Look at instruction set features when generating volatiles code
Change-Id: Ia882405719fdd60b63e4102af7e085f7cbe0bb2a
diff --git a/compiler/optimizing/code_generator.cc b/compiler/optimizing/code_generator.cc
index 91426f3..4d8154e 100644
--- a/compiler/optimizing/code_generator.cc
+++ b/compiler/optimizing/code_generator.cc
@@ -327,11 +327,13 @@
CodeGenerator* CodeGenerator::Create(ArenaAllocator* allocator,
HGraph* graph,
- InstructionSet instruction_set) {
+ InstructionSet instruction_set,
+ const InstructionSetFeatures& isa_features) {
switch (instruction_set) {
case kArm:
case kThumb2: {
- return new (allocator) arm::CodeGeneratorARM(graph);
+ return new (allocator) arm::CodeGeneratorARM(graph,
+ isa_features.AsArmInstructionSetFeatures());
}
case kArm64: {
return new (allocator) arm64::CodeGeneratorARM64(graph);
diff --git a/compiler/optimizing/code_generator.h b/compiler/optimizing/code_generator.h
index 2e7eca2..4205ebe 100644
--- a/compiler/optimizing/code_generator.h
+++ b/compiler/optimizing/code_generator.h
@@ -18,6 +18,7 @@
#define ART_COMPILER_OPTIMIZING_CODE_GENERATOR_H_
#include "arch/instruction_set.h"
+#include "arch/instruction_set_features.h"
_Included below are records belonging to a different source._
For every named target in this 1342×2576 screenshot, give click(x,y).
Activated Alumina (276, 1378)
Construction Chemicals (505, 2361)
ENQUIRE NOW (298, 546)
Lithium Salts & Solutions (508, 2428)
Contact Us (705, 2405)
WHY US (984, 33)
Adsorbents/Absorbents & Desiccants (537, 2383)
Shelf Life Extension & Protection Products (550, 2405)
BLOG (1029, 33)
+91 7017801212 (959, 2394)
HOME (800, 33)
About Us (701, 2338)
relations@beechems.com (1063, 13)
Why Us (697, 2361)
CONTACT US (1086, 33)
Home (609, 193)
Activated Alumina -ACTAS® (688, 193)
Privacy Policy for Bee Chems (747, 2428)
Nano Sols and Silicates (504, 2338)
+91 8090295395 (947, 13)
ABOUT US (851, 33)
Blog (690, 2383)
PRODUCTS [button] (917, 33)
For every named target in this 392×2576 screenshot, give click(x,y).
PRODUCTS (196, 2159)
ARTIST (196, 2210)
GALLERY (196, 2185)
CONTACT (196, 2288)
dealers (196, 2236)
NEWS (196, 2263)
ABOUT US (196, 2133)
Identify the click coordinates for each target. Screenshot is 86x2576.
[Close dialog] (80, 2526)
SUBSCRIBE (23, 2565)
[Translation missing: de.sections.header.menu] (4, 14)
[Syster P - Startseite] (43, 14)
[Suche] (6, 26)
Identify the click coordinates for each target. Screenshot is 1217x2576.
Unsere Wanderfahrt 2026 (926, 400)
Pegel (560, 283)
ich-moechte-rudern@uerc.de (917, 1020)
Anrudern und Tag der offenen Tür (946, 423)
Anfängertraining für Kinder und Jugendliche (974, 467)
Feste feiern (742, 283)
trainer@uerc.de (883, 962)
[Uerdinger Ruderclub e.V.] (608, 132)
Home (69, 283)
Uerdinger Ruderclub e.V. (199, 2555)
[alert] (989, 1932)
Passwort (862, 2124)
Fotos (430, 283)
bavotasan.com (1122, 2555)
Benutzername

#include "base/bit_field.h"
#include "globals.h"
#include "locations.h"
@@ -84,7 +85,8 @@
void CompileOptimized(CodeAllocator* allocator);
static CodeGenerator* Create(ArenaAllocator* allocator,
HGraph* graph,
- InstructionSet instruction_set);
+ InstructionSet instruction_set,
+ const InstructionSetFeatures& isa_features);
HGraph* GetGraph() const { return graph_; }
diff --git a/compiler/optimizing/code_generator_arm.cc b/compiler/optimizing/code_generator_arm.cc
index 063dc7c..2f49107 100644
--- a/compiler/optimizing/code_generator_arm.cc
+++ b/compiler/optimizing/code_generator_arm.cc
@@ -16,6 +16,7 @@
#include "code_generator_arm.h"
+#include "arch/arm/instruction_set_features_arm.h"
#include "entrypoints/quick/quick_entrypoints.h"
#include "gc/accounting/card_table.h"
#include "mirror/array-inl.h"
@@ -372,13 +373,15 @@
return kArmWordSize;
}
-CodeGeneratorARM::CodeGeneratorARM(HGraph* graph)
+CodeGeneratorARM::CodeGeneratorARM(HGraph* graph,
+ const ArmInstructionSetFeatures* isa_features)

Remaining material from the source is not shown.